_What the task asks_
For each line of the data below that holds "computer", copy the line.

[Items from a dataset]
####

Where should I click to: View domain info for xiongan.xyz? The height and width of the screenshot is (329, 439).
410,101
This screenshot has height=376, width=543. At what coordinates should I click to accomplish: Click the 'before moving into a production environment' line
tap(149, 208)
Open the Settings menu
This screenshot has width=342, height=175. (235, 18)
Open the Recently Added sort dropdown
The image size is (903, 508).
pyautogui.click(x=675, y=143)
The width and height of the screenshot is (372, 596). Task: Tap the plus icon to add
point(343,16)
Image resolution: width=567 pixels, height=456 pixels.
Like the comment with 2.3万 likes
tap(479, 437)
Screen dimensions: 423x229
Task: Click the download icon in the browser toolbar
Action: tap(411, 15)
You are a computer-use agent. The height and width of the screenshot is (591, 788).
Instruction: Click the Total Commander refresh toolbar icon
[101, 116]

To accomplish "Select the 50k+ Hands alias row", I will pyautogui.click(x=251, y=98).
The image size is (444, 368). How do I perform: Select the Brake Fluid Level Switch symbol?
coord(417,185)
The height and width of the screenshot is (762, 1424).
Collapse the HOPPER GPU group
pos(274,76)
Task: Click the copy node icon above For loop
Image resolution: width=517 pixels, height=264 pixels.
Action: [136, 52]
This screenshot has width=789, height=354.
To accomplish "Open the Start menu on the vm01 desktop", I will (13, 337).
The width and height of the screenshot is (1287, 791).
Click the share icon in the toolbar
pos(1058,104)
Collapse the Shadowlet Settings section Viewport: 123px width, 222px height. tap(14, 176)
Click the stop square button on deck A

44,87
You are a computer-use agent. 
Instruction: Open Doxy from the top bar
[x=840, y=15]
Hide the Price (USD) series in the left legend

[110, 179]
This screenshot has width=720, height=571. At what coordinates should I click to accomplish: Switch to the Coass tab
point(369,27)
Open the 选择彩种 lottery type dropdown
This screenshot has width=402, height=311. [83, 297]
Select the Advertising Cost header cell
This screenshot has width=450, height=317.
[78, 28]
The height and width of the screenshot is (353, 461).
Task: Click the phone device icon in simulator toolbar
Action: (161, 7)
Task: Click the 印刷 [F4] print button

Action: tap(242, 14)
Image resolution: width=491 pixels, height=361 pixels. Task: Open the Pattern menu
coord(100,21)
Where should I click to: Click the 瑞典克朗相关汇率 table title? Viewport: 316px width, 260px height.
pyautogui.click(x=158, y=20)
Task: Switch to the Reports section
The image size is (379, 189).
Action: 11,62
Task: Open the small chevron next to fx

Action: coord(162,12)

####

_Response to this exercise_
You are a computer-use agent. The height and width of the screenshot is (591, 788).
You are a computer-use agent. 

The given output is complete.